Even Jódar’s ouster, a 6–2, 7–6 (0) defeat to Sinner, illustrated his potential along with his shortcomings. Sinner looked antsy in the opening games, a show of mortality usually limited to his matches against Alcaraz. Here he missed an overhead from close range and a forehand second-serve return into the net (on break point, no less), a sign that this particular opponent made him uncomfortable. Jódar’s crackling pace off the ground was forcing Sinner onto the move, an aspect of his game we get to see less and less these days as he controls virtually every point against most opponents. Jannik also hit more drop shots in this match than I can remember him trying in any other. Between Jódar here and Fonseca’s close loss to Sinner at Indian Wells, we may be seeing the first draft of a very exclusive blueprint against the Italian. It’s also the direction men’s tennis is headed anyway: Hit hard and heavy ground strokes, then hit them even harder and heavier. This new world has its charms, but I weep for the lost days when variety and counterpunching defined the sport. 

The first six games were intense enough to mandate a swoon in focus or physicality from one or both players. It made sense that the kid faltered; while Sinner has been forged and tempered in scalding Alcarazian fires, this was probably the most intense match point-to-point that Jódar has ever played. Despite having a break point at 2–1 and another at 2–3, and getting into a neutral rally on both occasions, Jódar lost the first set 6–2. On Sinner’s break point at 2–2, Jódar hit a sharply angled crosscourt backhand—exactly the kind of shot that Fonseca would have returned with a floater, if he’d been able to return it at all—only for Sinner to slide into it and thump a winner down the line. You play and you learn. 

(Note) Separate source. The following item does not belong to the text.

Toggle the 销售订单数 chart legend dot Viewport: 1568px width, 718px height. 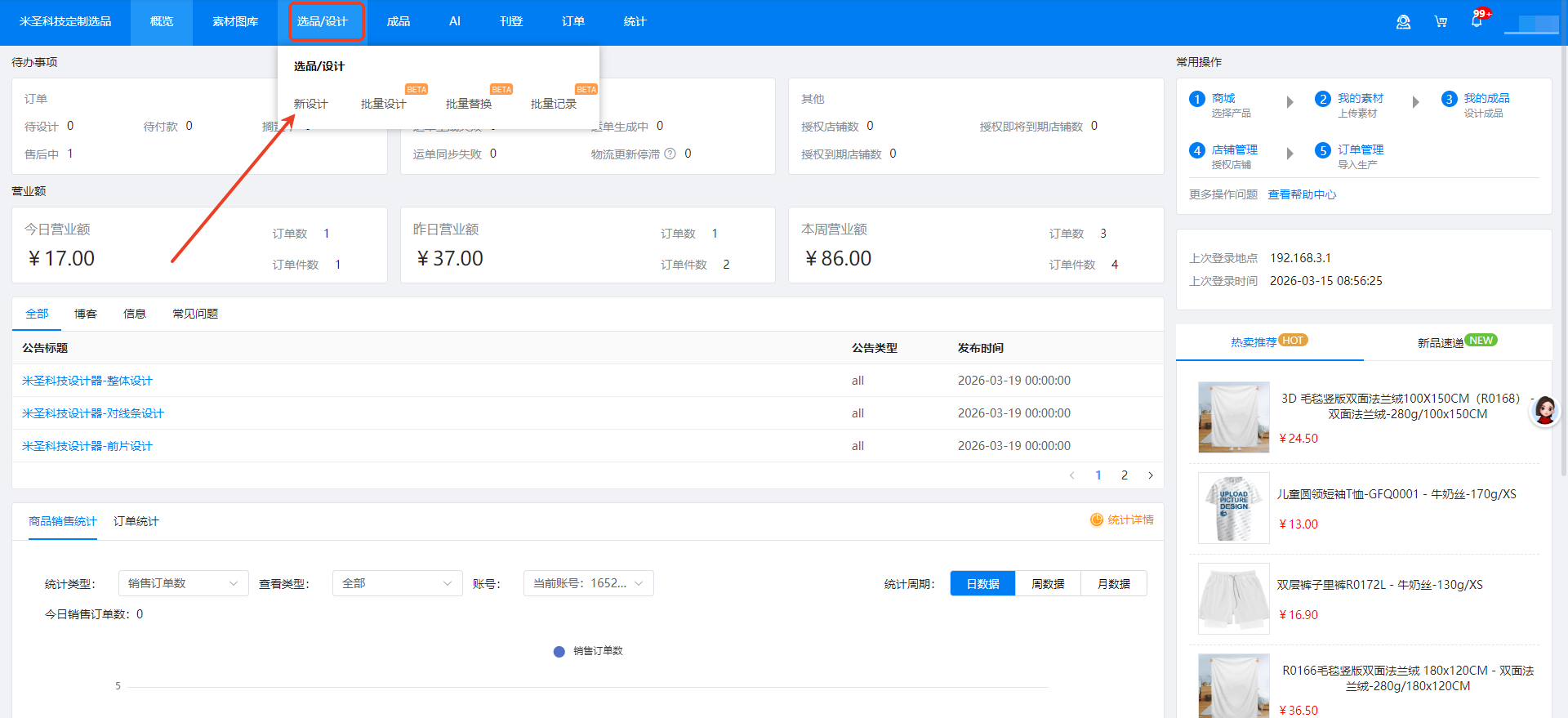pyautogui.click(x=559, y=652)
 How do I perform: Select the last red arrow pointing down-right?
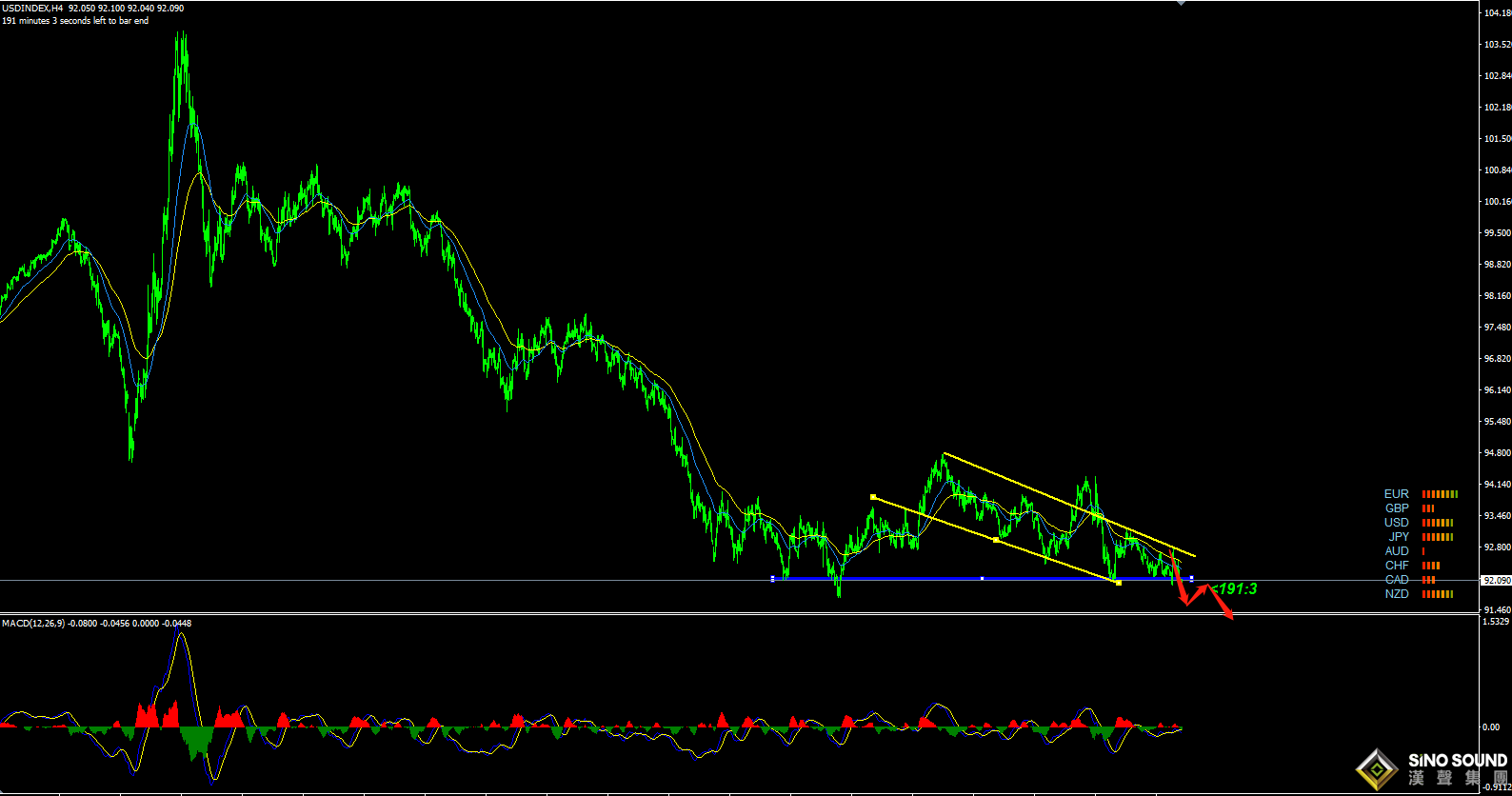coord(1222,607)
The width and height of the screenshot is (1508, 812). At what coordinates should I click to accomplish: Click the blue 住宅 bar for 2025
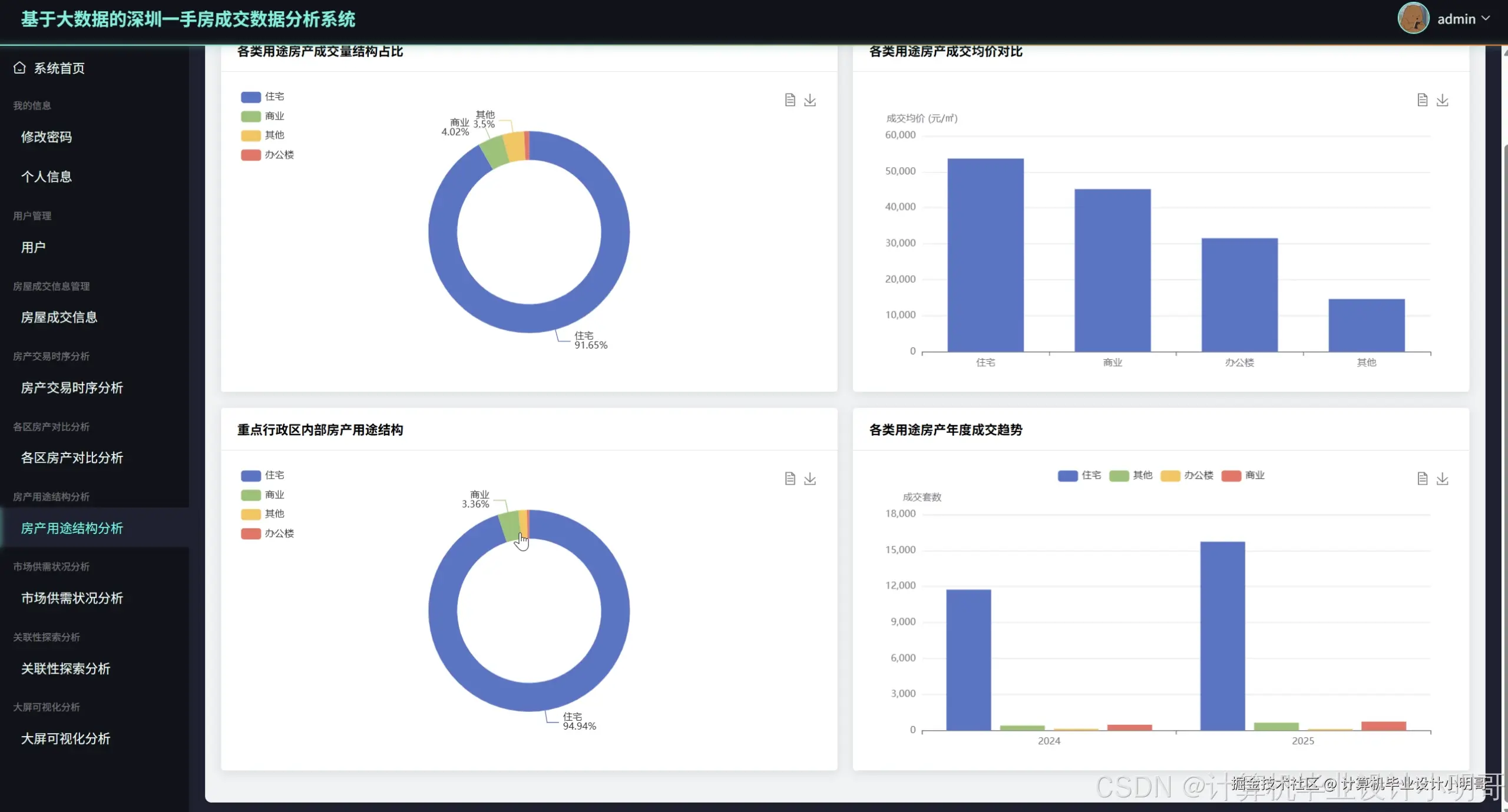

But the 19-year-old impressively knuckled down on serve in the second set. His greatest gift might be his fast-twitch levers, enabling him to attack even when the ball is coming at him at high speed. (Even Alcaraz struggles with this, his technique forcing him to block more shots back.) Jódar eked out two break points at 3–2 and two more at 4–3. A leaping 103 mph forehand winner down the line may have featured in there, who is to say? Sinner saved them all, but this wasn’t your garden-variety Sinner servebotting to save break points against Alexander Zverev. Jódar forced Jannik to use every bit of the court: a crosscourt forehand that could have been shot out of a gun, a low inside-out forehand winner, a stretch lob winner, an acute-angled backhand pass that tickled the line delicately enough that I was expecting an out call. Emboldened by his narrow escapes, Sinner closed the match by winning 11 straight points. 

There’s more work to do. Jódar isn’t an elite defender, though with his wiry 6′ 3″ frame, he has a chance to become one. His serve is sporadically but not yet consistently damaging. He could make more frequent use of his nice touch at net (that said, you only get so many chances to come in even if you wanted to when you’re trading 85 mph ground strokes). Even in his raw form, Jódar’s as good a candidate to spice up the ATP as we have. “He pushed me to the limit,” Sinner said after the match. If Jódar can do that at 19, maybe someday he can push Sinner beyond it.